Now, snowed in on a Friday when I should be teaching kids who are already shutting down for the holidays with visions of sugar plums dancing in their heads, I am dreaming of gingerbread men, having used a last-minute-before-the-ice-storm trip to Walmart to lay in a supply of gingerbread men. They are the most important survival tool for me during the weather event
In my dream, the little brown-bodied cookie-men gathered around me to stare at me with raisin eyes. They wear only gum-drop buttons, white frosting squiggles, and red cinnamon sprinkles.
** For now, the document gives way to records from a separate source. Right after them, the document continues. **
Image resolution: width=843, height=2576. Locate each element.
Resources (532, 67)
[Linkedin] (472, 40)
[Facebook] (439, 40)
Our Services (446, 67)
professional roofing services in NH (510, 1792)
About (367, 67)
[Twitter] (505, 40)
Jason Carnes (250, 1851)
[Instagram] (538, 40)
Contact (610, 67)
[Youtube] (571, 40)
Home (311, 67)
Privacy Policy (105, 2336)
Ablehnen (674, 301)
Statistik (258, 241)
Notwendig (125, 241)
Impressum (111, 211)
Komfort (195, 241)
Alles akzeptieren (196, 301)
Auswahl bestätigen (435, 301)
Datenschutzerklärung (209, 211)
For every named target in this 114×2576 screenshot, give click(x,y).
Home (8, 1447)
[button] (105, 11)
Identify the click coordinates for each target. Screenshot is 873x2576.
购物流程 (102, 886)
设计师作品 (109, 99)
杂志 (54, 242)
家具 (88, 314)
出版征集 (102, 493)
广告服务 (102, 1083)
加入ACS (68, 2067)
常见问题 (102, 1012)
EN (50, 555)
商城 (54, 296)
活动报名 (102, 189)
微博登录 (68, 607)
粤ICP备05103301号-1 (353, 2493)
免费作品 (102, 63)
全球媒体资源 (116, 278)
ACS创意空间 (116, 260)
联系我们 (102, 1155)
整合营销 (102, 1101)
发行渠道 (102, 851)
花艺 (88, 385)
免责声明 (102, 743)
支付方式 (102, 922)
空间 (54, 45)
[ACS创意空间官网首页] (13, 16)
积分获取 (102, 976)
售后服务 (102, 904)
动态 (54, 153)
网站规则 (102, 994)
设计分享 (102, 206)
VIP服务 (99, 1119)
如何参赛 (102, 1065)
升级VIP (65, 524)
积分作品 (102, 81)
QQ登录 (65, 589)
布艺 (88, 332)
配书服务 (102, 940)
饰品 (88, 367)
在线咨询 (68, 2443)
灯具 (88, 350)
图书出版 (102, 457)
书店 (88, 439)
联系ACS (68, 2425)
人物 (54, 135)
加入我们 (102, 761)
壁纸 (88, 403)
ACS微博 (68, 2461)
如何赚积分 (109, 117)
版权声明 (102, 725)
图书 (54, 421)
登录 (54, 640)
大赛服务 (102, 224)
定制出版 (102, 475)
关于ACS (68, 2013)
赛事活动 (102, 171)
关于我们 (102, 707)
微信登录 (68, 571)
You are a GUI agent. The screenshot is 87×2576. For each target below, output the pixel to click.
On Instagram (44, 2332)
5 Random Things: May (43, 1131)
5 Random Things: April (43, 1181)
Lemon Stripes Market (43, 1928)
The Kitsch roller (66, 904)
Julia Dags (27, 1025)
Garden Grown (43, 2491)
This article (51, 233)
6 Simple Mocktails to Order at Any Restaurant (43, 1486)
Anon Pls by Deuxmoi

Some brandish peppermint-stick spears and candy-cane clubs dangerously, letting me know that I better choose every move with great care.
“Why have you come to the Land of Gingerbread as an eater?” said one.
“I can’t talk to a cookie,” I said. “I am a human being, and I am supposed to be rational.”
“What are we supposed to do with a human bean when he’s trying to be rational?” a cookie man asked another cookie man.
“Let’s take him to the Ginger King. He’ll know what to do.”
So, I was surrounded by dangerous little cookie guys and escorted into a magnificent gingerbread castle. The castle stood on the edge of a cliff next to the Bitter Butter Sea. We made our way round the candy court until we reached the peppermint throne.
“So, great and hungry eater, why have you come to this part of the Dreamlands with your big hungry mouth and prodigious stomach?” The king addressing me was an even smaller gingerbread cookie than his subjects. He did have, though, a very large gingerbread crown, jeweled with red hots and candy corn.
“I ate gingerbread men last night to help me breathe and help me sleep without acid reflux.”
I was prepared to be the victim of their anger and recriminations. It was justifiable that they would be deeply offended and incensed.
The Ginger King smiled at me. “You have our blessings and our thanks,” he said. “It is the purpose and the goal of all gingerbread people to make your life better, and to make you happy.”